DATA FOR THE TASK: Begin
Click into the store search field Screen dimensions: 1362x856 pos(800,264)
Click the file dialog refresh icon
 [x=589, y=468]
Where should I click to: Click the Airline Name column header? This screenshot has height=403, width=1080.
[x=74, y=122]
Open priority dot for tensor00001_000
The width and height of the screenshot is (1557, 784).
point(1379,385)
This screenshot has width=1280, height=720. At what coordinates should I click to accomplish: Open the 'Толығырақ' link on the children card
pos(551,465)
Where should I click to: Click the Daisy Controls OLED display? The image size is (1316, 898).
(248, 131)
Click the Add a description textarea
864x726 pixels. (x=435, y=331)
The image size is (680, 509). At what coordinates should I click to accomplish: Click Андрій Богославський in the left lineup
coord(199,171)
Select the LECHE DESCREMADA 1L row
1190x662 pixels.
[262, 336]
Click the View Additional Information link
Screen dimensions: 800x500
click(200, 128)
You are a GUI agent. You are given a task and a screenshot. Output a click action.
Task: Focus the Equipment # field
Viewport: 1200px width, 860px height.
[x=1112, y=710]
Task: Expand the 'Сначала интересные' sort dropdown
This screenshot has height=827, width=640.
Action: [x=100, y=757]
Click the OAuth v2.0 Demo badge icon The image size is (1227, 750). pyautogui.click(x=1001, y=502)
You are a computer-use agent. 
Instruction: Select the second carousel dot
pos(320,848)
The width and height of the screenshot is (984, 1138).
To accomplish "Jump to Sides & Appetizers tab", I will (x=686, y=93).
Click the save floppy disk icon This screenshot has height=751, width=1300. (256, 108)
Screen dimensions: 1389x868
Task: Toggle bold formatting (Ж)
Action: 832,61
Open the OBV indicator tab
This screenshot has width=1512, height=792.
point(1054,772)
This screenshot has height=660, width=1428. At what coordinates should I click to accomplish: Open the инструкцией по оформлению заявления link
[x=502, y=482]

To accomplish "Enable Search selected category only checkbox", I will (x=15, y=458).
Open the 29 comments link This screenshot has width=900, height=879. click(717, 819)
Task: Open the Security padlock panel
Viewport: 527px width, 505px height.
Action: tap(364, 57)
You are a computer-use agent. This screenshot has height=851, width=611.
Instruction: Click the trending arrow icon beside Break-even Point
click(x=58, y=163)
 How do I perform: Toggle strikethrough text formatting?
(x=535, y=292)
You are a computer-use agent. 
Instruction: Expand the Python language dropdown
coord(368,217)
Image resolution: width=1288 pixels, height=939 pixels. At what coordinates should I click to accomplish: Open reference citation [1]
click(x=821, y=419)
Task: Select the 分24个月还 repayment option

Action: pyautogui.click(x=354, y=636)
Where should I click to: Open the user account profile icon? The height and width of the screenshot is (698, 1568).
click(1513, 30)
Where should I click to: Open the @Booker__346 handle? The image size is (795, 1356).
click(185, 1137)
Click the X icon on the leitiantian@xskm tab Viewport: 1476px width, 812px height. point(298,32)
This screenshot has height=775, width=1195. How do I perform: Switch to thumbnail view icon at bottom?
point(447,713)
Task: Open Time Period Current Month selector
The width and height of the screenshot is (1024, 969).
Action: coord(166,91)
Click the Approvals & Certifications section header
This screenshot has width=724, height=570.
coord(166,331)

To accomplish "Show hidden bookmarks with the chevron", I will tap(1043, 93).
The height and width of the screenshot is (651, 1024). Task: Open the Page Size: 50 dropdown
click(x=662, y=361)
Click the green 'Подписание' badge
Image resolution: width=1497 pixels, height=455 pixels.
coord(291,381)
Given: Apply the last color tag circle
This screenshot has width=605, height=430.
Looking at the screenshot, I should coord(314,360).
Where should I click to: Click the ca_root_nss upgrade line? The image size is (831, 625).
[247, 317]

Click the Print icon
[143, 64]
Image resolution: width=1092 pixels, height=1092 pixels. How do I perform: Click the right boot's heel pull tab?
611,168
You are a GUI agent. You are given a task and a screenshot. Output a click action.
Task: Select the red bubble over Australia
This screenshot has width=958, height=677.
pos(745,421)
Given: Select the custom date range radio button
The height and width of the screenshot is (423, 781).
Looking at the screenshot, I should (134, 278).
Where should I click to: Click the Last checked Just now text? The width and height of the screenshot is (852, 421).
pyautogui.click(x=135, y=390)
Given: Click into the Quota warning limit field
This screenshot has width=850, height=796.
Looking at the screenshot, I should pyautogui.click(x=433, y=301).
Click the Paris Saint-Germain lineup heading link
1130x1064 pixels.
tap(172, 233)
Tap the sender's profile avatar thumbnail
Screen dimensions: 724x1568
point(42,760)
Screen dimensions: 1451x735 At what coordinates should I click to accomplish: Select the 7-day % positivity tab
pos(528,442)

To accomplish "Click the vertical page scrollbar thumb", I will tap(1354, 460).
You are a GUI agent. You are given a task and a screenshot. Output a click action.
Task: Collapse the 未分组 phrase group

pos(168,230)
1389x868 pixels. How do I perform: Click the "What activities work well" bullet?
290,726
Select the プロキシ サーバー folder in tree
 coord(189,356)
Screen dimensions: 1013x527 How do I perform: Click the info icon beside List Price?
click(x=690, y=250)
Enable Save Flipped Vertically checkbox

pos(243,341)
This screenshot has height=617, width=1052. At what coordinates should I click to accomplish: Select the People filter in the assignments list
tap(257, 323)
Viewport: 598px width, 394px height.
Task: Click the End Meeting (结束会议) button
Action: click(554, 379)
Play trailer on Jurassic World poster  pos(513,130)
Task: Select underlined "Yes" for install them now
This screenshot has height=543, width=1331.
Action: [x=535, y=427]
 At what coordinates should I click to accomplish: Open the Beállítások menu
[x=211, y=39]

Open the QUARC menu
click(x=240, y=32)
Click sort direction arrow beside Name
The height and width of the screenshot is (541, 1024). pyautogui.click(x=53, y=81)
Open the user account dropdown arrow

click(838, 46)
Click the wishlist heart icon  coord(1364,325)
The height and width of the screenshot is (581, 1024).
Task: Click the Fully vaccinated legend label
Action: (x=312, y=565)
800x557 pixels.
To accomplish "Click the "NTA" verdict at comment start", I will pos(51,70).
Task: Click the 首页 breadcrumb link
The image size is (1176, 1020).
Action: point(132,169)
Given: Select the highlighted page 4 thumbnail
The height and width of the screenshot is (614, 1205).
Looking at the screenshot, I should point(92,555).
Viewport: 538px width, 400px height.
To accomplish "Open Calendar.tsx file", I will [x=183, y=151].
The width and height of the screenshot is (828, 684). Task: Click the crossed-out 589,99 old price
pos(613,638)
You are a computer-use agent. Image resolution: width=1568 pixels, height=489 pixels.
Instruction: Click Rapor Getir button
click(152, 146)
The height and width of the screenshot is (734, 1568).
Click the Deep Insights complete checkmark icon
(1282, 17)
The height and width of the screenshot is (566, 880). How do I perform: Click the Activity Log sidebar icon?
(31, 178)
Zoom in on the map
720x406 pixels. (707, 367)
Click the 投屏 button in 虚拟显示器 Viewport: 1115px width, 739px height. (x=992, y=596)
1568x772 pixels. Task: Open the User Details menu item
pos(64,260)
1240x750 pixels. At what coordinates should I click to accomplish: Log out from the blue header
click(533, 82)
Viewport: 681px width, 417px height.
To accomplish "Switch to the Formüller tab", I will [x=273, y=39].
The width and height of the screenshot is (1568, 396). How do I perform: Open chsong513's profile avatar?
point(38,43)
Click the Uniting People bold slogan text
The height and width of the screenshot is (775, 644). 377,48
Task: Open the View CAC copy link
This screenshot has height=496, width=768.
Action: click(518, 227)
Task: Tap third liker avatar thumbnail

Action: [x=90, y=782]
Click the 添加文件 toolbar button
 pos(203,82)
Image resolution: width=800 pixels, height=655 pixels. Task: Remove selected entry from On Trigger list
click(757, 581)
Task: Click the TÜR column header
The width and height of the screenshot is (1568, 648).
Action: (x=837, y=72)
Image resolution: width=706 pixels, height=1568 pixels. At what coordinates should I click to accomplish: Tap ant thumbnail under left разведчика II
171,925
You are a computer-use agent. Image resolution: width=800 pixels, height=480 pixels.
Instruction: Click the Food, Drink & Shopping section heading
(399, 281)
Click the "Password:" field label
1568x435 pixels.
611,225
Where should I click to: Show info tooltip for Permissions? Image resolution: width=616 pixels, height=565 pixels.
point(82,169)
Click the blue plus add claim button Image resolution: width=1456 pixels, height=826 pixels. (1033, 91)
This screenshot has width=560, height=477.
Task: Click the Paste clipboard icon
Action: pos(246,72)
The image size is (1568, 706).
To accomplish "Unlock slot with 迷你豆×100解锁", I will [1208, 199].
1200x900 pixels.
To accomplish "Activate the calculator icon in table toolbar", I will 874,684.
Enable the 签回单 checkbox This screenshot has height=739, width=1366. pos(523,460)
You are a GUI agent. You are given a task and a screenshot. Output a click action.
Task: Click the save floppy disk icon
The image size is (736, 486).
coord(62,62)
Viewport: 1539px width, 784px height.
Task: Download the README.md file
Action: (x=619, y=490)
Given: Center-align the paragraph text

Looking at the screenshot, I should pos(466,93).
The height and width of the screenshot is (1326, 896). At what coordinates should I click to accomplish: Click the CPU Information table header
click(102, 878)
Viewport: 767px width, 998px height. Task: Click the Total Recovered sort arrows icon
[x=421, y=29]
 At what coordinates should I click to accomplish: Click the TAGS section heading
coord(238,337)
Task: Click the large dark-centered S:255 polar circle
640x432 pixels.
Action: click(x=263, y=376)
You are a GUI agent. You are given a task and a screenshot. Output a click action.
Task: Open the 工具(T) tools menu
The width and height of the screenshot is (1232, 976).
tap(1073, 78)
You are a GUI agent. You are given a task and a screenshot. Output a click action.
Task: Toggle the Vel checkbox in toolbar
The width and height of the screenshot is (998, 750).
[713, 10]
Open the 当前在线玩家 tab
DATA FOR THE TASK: End
▶ [WORK TO COMPLETE] Extract from the material all lines containing the string "circle".

▶ [WRITTEN ANSWER]
Given: Apply the last color tag circle
Task: Click the large dark-centered S:255 polar circle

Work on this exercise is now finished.